Como é perceptível, o texto evidencia que não existe ingenuidade entre os executivos do Vale do Silício.

Não por acaso, Schmidt articulou o Defense Innovation Board (Conselho de Inovação em Defesa), em agosto de 2016, “para levar a inovação tecnológica e as melhores práticas do Vale do Silício às Forças Armadas dos EUA”.

Eric Schmidt dirigiu o Conselho da sua fundação até setembro de 2020. O governo norte-americano parece estar convencido mais do que nunca do papel fundamental das Big Techs para manter sua estrutura global de poder.

No final de abril último, o governo dos EUA formou mais um conselho de IA. Dessa vez incluiu Satya Nadella da Microsoft, Sundar Pichai da Alphabet, Sam Altman da OpenAI, Jensen Huang da Nvidia e 18 líderes empresariais de grandes corporações de capital norte-americano.

O anúncio do Conselho foi feito com a definição de sua missão, que seria priorizar a segurança e proteção de infraestruturas críticas dos Estados Unidos contra ataques baseados em IA.

Evitar que redes elétricas, aeroportos e infraestruturas de transporte, serviços financeiros, agricultura e alimentação sejam atacados é uma preocupação de defesa dos Estados Unidos.

Entretanto, cabe às Big Techs muito mais do que atuar sugerindo medidas para o U.S. Homeland Security Department (Departamento de Segurança Interna dos EUA – DHS).
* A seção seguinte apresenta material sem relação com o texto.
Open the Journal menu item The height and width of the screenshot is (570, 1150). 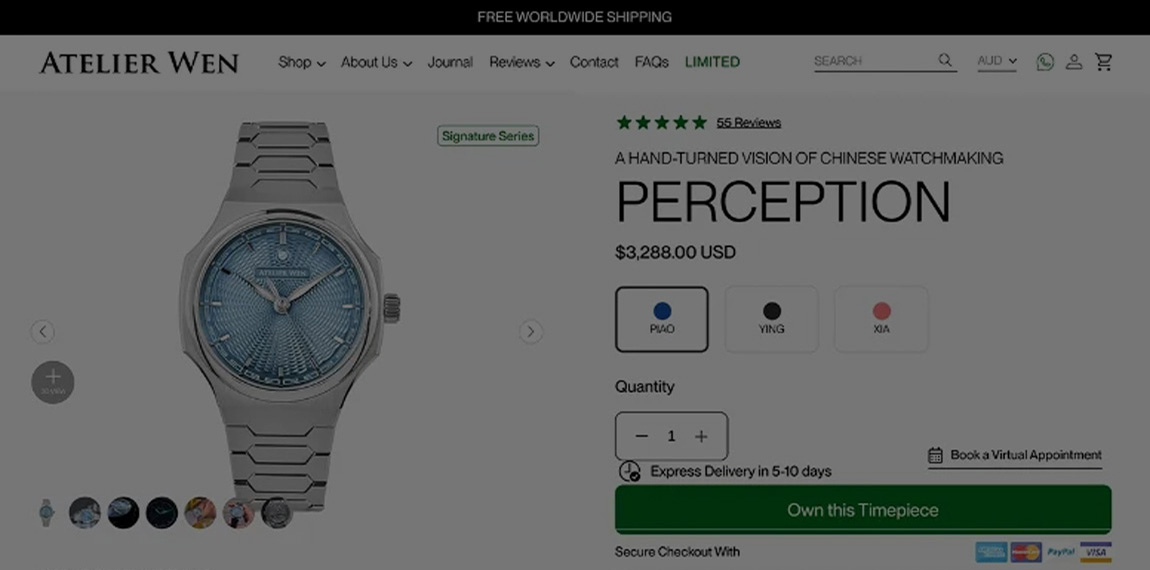[x=450, y=62]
Atualmente, esses gigantescos oligopólios digitais integram o aparato de decisão e de atuação global dos Estados Unidos.

A NSA e a CIA continuam coletando dados de todas e todos que utilizam seus serviços e redes de interações das plataformas digitais. As denúncias de Snowden nunca foram tão atuais.

Assim como as empresas de petróleo e o capital financeiro atuaram em sintonia fina com o Departamento de Estado norte-americano durante a era industrial, as Big Techs são as grandes parceiras do projeto de manutenção do poder global dos Estados Unidos.

Afinal, essas corporações possuem o principal ativo da nossa economia: os dados, que também são o insumo da Inteligência Artificial realmente existente.

* Sérgio Amadeu da Silveira é sociólogo e Doutor em Ciência Política pela Universidade de São Paulo. É professor-adjunto da Universidade Federal do ABC (UFABC). Foi presidente do Instituto Nacional de Tecnologia da Informação e membro do Comitê Gestor da Internet no Brasil.

*Este artigo não representa obrigatoriamente a opinião do Viomundo.